Ne avevo già scritto in un post a maggio. Ma l’idea che la crisi fiscale in Europa si possa risolvere attraverso la monetizzazione del debito pubblico continua ad affascinare una platea variegata di utopisti. E’ un insopprimibile anelito atavico che spinge a confidare nelle soluzioni magiche o sovrannaturali (come testimonia il successo di cartomanti, santoni e religiosi).
Durante i secoli bui ma anche in epoca più recente gli alchimisti bramavano di trasformare metalli vili in oro. Si attribuì per esempio al re ungherese Mattia Corvino (L. Karl, Notice sur une recette alchimique de l’or attribuée au Roi Mathias Corvin, in Archeion, 11, 1929, pp. 206-209) la scoperta della pietra filosofale che gli avrebbe permesso di coniare nel 1470 degli zecchini di eccezionale purezza. Nell’epoca del Grande Fratello e di Voyager (o Kazzenger nella versione leggermente più seria à la Crozza) non vale sbattersi troppo con segreti iniziatici. Il pubblico telelobotomizzato non ha pazienza per le complicazioni. Così la soluzione escogitata è persino più semplice della pietra filosofale. Draghi stampi tanti pezzettini di carta colorata con qualche ologramma e il debito pubblico italiano (o greco, o spagnolo, persino francese) svanisce per incanto.
Ma un tale impeto di genio andrebbe sfruttato a dovere. Se si è trovata la carta moneta filosofale si schiudono orizzonti a dir poco luminosi. Innanzitutto si possono abbassare le tasse, anzi eliminarle del tutto. Fisco monegasco e servizi pubblici scandinavi sarebbero possibili. E’ solo un problema di stampare abbastanza banconote. Anzi, a quel punto non si vede per quale arcano motivo dovremmo lavorare o studiare. Avremmo raggiunto il nirvana. Lo stato potrebbe sussidiare tutti i cittadini che avrebbero facoltà di dedicarsi senza patemi alla vita contemplativa, a parte qualche funzionario della banca centrale e qualche operaio della zecca (che si possono reclutare tra gli stranieri stupidi e arretrati che ancora non hanno scoperto la moneta filosofale).
Cosa succede quando lo Stato paga le spese con carta moneta? Ad alcuni sembra ovvio, al pubblico di Voyager probabilmente sfugge. A costoro vorrei implorare di non credere agli economisti. Basta prendere il gioco del Monopoli e invitare cinque amici per fare due partite in un pomeriggio uggioso. Nel Monopoli le regole dettano l’allocazione iniziale di moneta per ogni giocatore, ad esempio (vado a caso, non ho le regole sottomano) 5 banconote da 1.000 euro (o dollari), 10 banconote da 500 euro, 20 da 100 euro e così via.

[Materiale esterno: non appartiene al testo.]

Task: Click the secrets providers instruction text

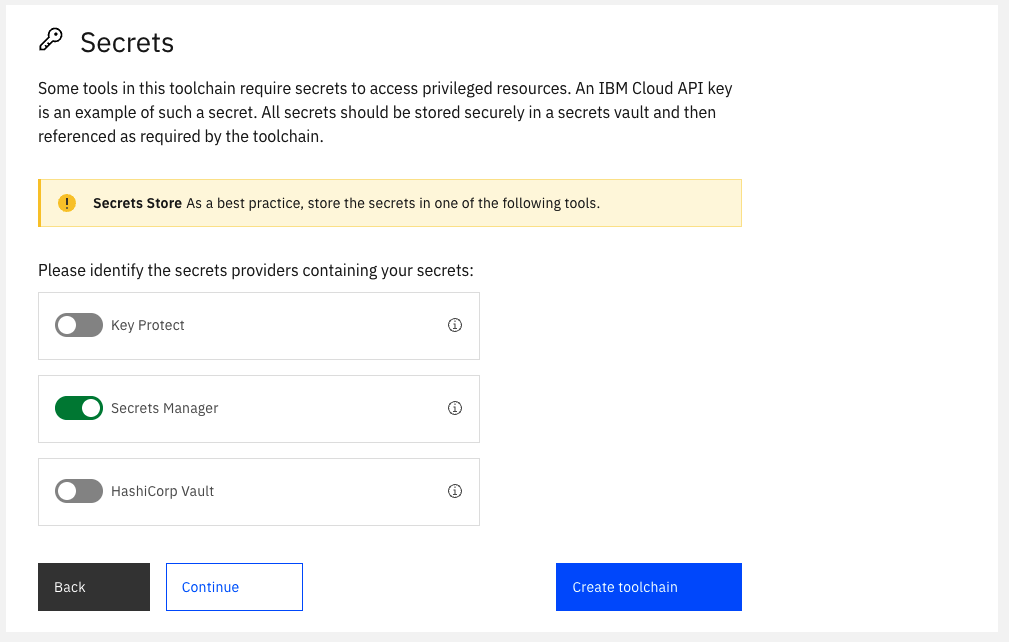Action: [255, 270]
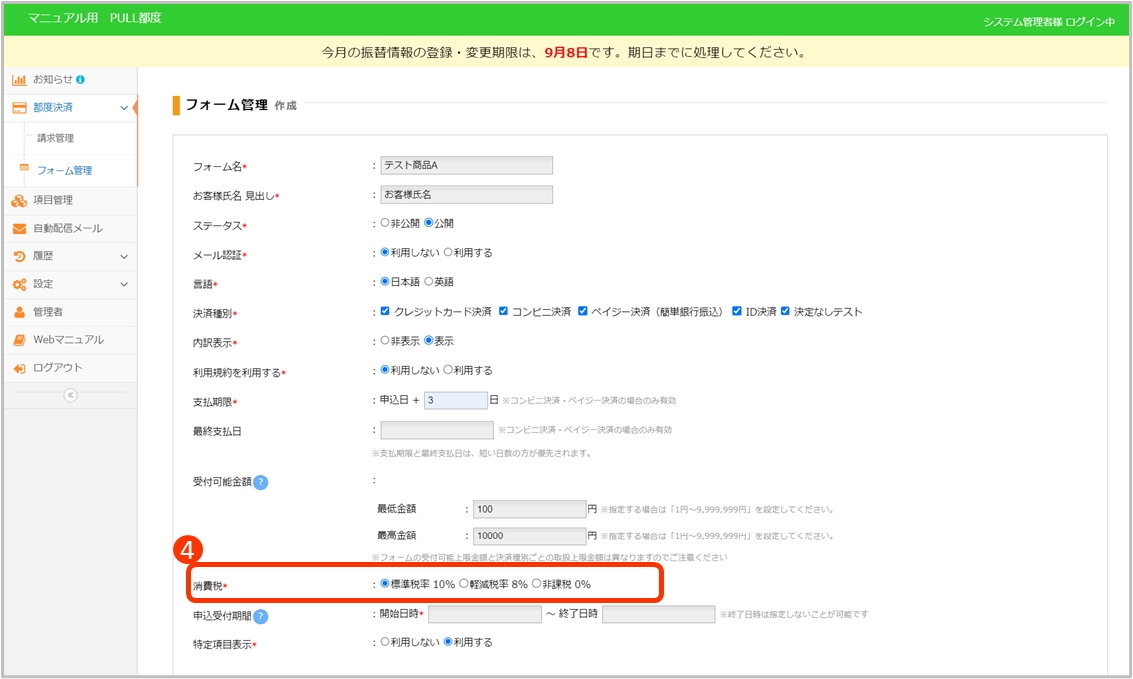Select 非公開 status radio button
The width and height of the screenshot is (1133, 679).
point(385,223)
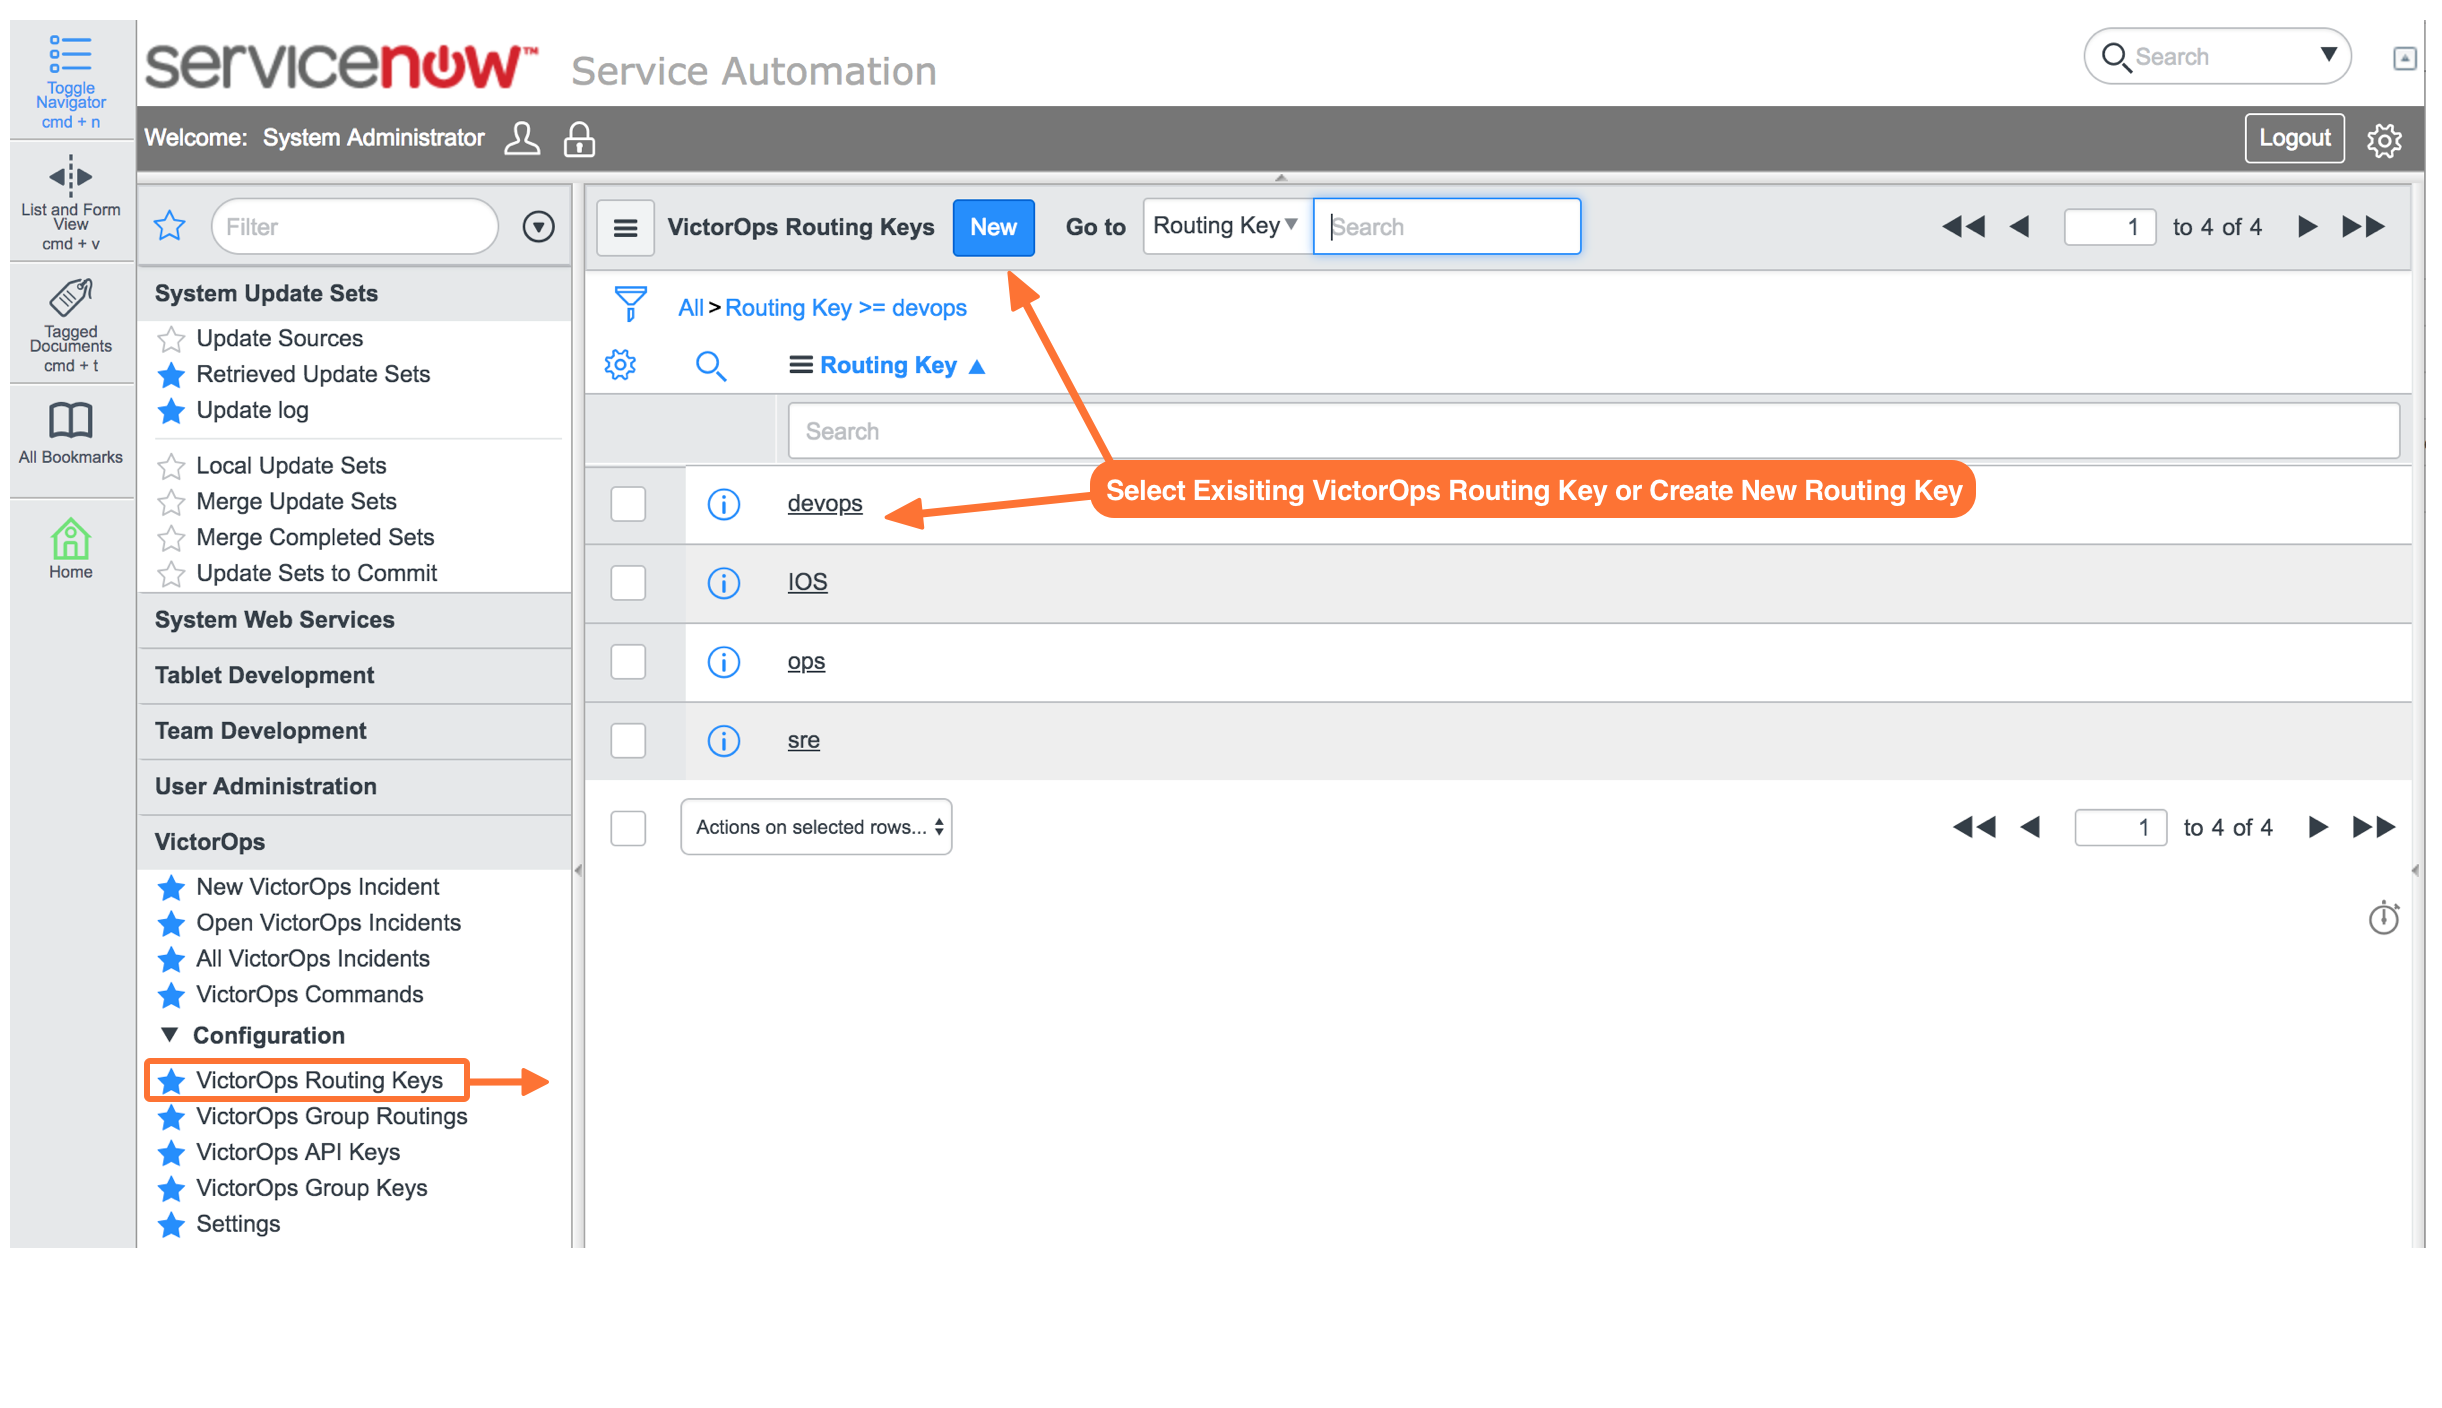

Fate la prima partita e registrate i prezzi raggiunti nelle transazioni sui terreni, sulle case e sugli alberghi nelle fasi finali (e quanto tempo si impiega per concludere il gioco). Nella seconda partita raddoppiate la dotazione di moneta di ciascun giocatore, 10 banconote da 1.000 euro, 20 da 500 ecc. (non c’è bisogno di aumentare il prezzo “catastale” degli immobili). Registrate i prezzi raggiunti da terreni e immobili nella seconda partita. A seconda dell’abilità (e della fortuna) dei giocatori la seconda partita sarà più breve e i prezzi nelle aste degli immobili saranno aumentati almeno del 50% e probabilmente di un tasso vicino al 100%.
Se proprio non vi va di giocare tutto un pomeriggio a Monopoli, si può fare un esperimento più rozzo ma più rapido. Complice anche il periodo di feste natalizie si prendano i mazzi di carte per il Mercante in fiera. Anche qui si assegni un capitale di fiche (non fatelo con i soldi veri) uguali ad ogni giocatore nella prima partita e si raddoppi la dotazione di fiche alla seconda. Le quotazioni nelle aste, soprattutto delle ultime carte, aumenteranno in media di circa il 100% ( a seconda dell’abilità del banditore).
Per la cronaca, re Mattia d’Ungheria non aveva trovato la pietra filosofale. Il segreto degli zecchini purissimi con l’effige della Madonna e la scritta “Patrona Hungarie” era una rigorosa riforma fiscale che aveva riportato ordine nelle finanze del regno e permesso di coniare monete senza svilire l’oro per truffare i sudditi. Che in pratica, mutatis mutandis, sarebbe la ricetta propugnata ai giorni nostri da chi invoca acquisti massicci di titoli pubblici da parte della Bce. Se anche re Mattia avesse trovato la pietra filosofale non avrebbe risolto niente. Come sperimentarono gli Spagnoli un paio di decenni dopo, portare galeoni d’oro dall’America produsse solo una forte inflazione.